>>>>

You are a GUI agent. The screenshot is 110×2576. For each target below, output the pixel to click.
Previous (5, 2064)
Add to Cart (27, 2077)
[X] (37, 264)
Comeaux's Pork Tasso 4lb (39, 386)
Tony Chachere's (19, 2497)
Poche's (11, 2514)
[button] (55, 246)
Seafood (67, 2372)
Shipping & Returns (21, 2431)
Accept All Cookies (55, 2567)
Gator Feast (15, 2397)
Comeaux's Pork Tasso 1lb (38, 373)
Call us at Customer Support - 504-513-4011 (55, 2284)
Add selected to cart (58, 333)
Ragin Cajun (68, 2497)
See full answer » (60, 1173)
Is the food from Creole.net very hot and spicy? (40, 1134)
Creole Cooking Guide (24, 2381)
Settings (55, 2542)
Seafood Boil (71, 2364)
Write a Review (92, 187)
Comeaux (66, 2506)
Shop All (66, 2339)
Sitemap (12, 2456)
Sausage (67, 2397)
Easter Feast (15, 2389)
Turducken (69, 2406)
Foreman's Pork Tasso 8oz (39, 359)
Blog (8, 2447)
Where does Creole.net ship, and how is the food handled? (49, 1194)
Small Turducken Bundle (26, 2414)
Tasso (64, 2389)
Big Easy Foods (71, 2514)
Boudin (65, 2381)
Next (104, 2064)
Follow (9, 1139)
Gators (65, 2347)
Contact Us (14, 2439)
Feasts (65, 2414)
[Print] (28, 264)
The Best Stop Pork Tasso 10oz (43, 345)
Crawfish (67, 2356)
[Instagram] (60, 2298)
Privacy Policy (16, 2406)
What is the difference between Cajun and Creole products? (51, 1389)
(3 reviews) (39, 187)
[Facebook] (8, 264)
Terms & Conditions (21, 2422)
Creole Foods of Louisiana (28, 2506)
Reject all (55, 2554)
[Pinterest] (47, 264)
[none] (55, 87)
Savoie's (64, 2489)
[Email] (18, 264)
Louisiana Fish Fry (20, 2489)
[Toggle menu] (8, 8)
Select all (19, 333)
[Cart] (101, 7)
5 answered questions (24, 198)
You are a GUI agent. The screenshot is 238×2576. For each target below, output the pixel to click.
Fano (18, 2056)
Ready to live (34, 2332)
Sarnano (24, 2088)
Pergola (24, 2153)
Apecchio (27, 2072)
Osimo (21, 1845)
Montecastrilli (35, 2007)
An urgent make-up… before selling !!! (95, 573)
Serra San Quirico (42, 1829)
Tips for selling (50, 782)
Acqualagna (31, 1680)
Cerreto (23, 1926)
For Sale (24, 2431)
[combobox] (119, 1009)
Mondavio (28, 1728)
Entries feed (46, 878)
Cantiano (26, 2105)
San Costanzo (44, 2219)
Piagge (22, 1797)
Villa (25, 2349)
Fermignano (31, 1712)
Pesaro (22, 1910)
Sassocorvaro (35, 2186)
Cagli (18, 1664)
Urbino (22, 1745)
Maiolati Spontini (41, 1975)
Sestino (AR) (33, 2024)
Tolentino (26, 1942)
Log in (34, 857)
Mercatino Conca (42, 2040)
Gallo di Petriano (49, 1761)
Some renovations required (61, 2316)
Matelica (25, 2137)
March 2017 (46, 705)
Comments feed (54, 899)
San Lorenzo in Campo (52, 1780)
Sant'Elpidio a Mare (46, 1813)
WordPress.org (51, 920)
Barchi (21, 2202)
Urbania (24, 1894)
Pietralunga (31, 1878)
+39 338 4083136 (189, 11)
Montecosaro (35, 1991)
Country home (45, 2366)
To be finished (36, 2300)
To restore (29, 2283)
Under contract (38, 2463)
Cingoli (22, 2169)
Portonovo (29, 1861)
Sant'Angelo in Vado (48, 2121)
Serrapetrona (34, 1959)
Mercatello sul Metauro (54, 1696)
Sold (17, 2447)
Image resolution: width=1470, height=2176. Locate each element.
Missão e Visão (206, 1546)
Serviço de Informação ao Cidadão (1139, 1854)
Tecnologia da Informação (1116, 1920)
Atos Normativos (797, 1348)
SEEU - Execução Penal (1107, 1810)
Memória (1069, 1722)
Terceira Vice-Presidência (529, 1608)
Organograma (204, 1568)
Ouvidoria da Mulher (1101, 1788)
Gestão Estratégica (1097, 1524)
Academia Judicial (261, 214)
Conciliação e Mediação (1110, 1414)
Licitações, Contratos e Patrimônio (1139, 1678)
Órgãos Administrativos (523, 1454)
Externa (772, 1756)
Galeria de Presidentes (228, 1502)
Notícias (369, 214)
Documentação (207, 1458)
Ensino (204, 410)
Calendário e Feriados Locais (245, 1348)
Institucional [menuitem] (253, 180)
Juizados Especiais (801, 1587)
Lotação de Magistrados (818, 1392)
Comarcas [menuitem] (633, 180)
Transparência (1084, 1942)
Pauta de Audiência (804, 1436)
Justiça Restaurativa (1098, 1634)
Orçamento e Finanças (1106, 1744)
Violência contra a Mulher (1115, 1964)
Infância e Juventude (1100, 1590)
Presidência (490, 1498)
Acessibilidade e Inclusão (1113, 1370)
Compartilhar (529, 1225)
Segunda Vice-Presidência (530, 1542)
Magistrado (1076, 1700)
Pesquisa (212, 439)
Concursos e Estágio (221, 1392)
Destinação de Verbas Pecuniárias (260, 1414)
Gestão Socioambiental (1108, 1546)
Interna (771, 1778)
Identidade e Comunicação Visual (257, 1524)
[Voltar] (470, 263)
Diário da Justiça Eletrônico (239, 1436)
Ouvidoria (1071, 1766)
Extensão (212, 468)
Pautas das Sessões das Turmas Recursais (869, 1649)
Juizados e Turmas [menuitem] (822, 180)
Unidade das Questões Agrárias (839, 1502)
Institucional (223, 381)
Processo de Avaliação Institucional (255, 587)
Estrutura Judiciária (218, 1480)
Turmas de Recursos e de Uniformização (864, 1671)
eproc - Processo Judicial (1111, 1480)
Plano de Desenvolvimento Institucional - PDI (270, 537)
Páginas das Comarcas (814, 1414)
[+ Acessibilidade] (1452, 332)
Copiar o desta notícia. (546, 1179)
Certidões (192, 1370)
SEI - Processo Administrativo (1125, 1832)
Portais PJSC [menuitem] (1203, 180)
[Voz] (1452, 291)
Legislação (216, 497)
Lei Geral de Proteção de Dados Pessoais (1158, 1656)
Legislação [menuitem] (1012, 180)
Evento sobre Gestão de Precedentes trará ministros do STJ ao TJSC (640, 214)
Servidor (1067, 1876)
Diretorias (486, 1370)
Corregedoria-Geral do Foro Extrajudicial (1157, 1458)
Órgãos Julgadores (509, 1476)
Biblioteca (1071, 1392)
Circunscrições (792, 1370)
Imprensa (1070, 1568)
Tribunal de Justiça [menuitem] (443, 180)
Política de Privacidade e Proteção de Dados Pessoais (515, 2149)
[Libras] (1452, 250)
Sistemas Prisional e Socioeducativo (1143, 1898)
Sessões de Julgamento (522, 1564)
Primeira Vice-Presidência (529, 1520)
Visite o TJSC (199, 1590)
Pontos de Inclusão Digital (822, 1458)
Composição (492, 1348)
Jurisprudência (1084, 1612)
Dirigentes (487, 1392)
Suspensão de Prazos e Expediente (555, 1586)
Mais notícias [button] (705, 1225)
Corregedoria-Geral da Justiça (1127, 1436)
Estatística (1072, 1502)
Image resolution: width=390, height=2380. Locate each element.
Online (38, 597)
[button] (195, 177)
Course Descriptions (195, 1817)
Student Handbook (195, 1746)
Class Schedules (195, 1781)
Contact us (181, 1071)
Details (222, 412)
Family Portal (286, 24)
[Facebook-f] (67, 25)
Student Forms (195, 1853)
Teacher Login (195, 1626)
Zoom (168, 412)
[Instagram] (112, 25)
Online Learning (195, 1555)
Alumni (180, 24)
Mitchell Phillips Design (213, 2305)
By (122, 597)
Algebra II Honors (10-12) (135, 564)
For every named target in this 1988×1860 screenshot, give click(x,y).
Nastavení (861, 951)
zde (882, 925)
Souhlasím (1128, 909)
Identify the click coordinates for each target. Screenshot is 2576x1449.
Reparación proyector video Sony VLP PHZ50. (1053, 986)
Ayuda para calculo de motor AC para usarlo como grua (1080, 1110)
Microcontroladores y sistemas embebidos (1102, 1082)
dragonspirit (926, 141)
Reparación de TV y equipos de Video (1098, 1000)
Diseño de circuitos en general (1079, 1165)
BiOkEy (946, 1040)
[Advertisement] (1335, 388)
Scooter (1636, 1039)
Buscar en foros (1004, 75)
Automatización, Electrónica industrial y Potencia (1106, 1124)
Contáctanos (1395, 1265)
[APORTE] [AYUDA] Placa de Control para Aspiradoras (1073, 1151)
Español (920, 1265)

<<<<

TASK PROMPT: If a line above contains the word "Corregedoria", it counts; state how many lines count, and nothing more.

RESPONSE: 2